Confesso que gostei dos efeitos especiais de “Morto Não Fala”. Como nunca vi um cadáver falar fora do cinema (e nem quero!), achei verossímeis (do ponto de vista visual/cinematográfico) as cenas em que os mortos conversam com o protagonista (a sensação de estranhamento é natural e é fruto mais da proposta ousada do enredo do que de possíveis equívocos na maquiagem e na inserção de elementos gráficos). Esse recurso ajuda substancialmente na criação do clima gore. Não faltam também sague, corpos em decomposição, cadáveres e órgãos por todos os lados. A fotografia do filme também é fundamental para a criação do clima de pavor. Filmado principalmente em ambientes fechados, quase claustrofóbicos, à noite, em takes próximos às personagens e com uma textura acinzentada, “Morto Não Fala” é uma produção bem acima da média.
Se você olhar exclusivamente para a narrativa de “Morto Não Fala”, encontrará algumas boas surpresas. Por exemplo, quase todas as personagens do filme são figuras esféricas. Isso se aplica até mesmo aos filhos de Stênio e Odete e aos colegas de IML do assistente de legista. Incrível descobrir essa riqueza por trás das pessoas retratadas nesta trama. Ninguém é totalmente bonzinho e ninguém é completamente ruim. Todos são falíveis e têm seus lados mais obscuros. Apenas Lara (interpretada por Bianca Comparato) é uma personagem plana. E essa característica é totalmente justificada (diria até mesmo que necessária) dentro da história.
A atuação dos atores merece nossos elogios. Daniel de Oliveira continua em uma fase exuberante. Se ele não for o principal ator brasileiro da atualidade, na certa estará entre os três melhores. Seu desempenho irretocável é acompanhado pelas ótimas e experientes Fabiula Nascimento e Bianca Comparato. Marco Ricca dá o tom certo para Jaime e os jovens Cauã Martins e Annalara Prates não comprometem (Martins chega até a surpreender positivamente em alguns momentos, roubando a cena). Gostei também do elenco de apoio. Várias personagens coadjuvantes entram e saem da trama o tempo inteiro e os atores secundários não prejudicam o ritmo e a narrativa da história.
O único aspecto que chama a atenção pelo lado negativo é o excesso de sotaque gaúcho dos atores coadjuvantes. Mais da metade desses profissionais veio evidentemente do Rio Grande do Sul. Vale lembrar que a história se passa em São Paulo.
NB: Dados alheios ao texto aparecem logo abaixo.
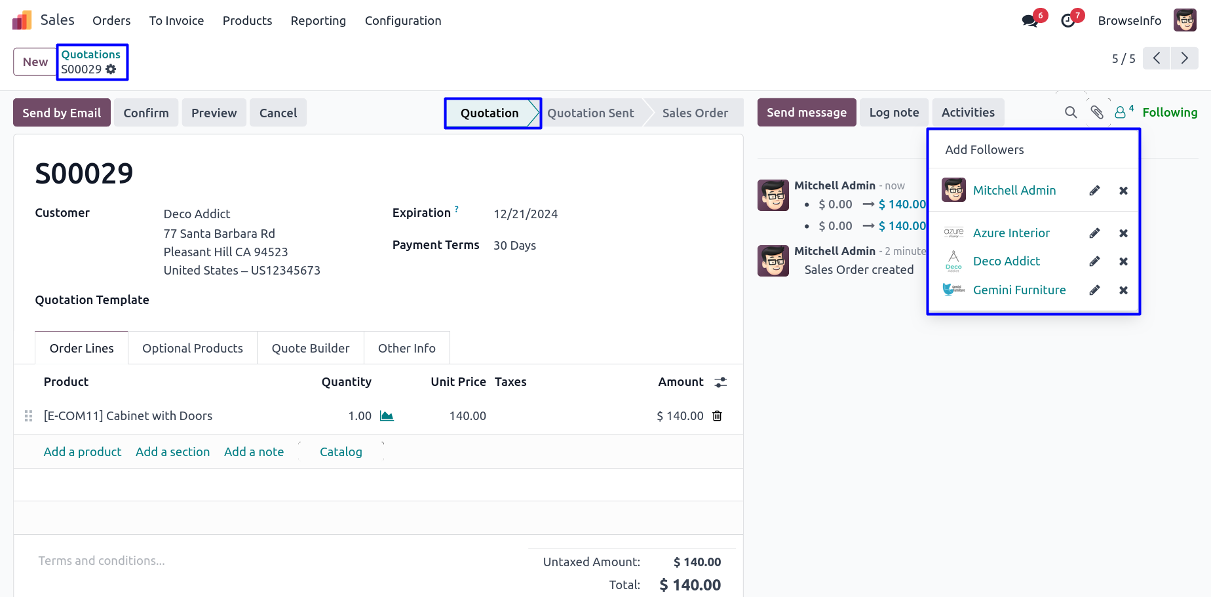The image size is (1211, 597).
Task: Search messages with magnifier icon
Action: click(x=1071, y=113)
Aí o expectador se pergunta no meio da sessão: teria havido uma invasão gaúcha na capital paulista nos últimos anos?! Falo sobre isso com a tranquilidade de quem morou mais de um ano no Rio Grande do Sul e de quem adora a cultura, o povo e o sotaque gaúcho. Porém, em uma trama como esta, essa opção causa um ruído desnecessário. “Por que tantas personagens do Rio Grande?”, pode-se questionar o público mais atento (sem encontrar uma justificativa para isso dentro da própria história). A explicação passa longe do conflito ficcional. Como a produtora Casa de Cinema de Porto Alegre apoiou a produção da Globo Filmes, ela trouxe vários atores da sua cidade natal para gravar em São Paulo. Não teria sido melhor, então, ambientar o filme em Porto Alegre, hein? Aí faria mais sentido.
Apesar dessa pequenina derrapada, “Morto Não Fala” é um longa-metragem de terror espetacular. Prepare-se para viver fortes emoções. Se você gosta do gênero e aguenta o tranco, não pode perder esse título. O filme permanece sendo exibido em algumas salas de cinema da cidade de São Paulo. Como já faz mais de um mês que foi lançado, não deve permanecer muito tempo em cartaz. Por isso, corra para vê-lo. Vale a pena assisti-lo mesmo fora da promoção do Projeta Brasil.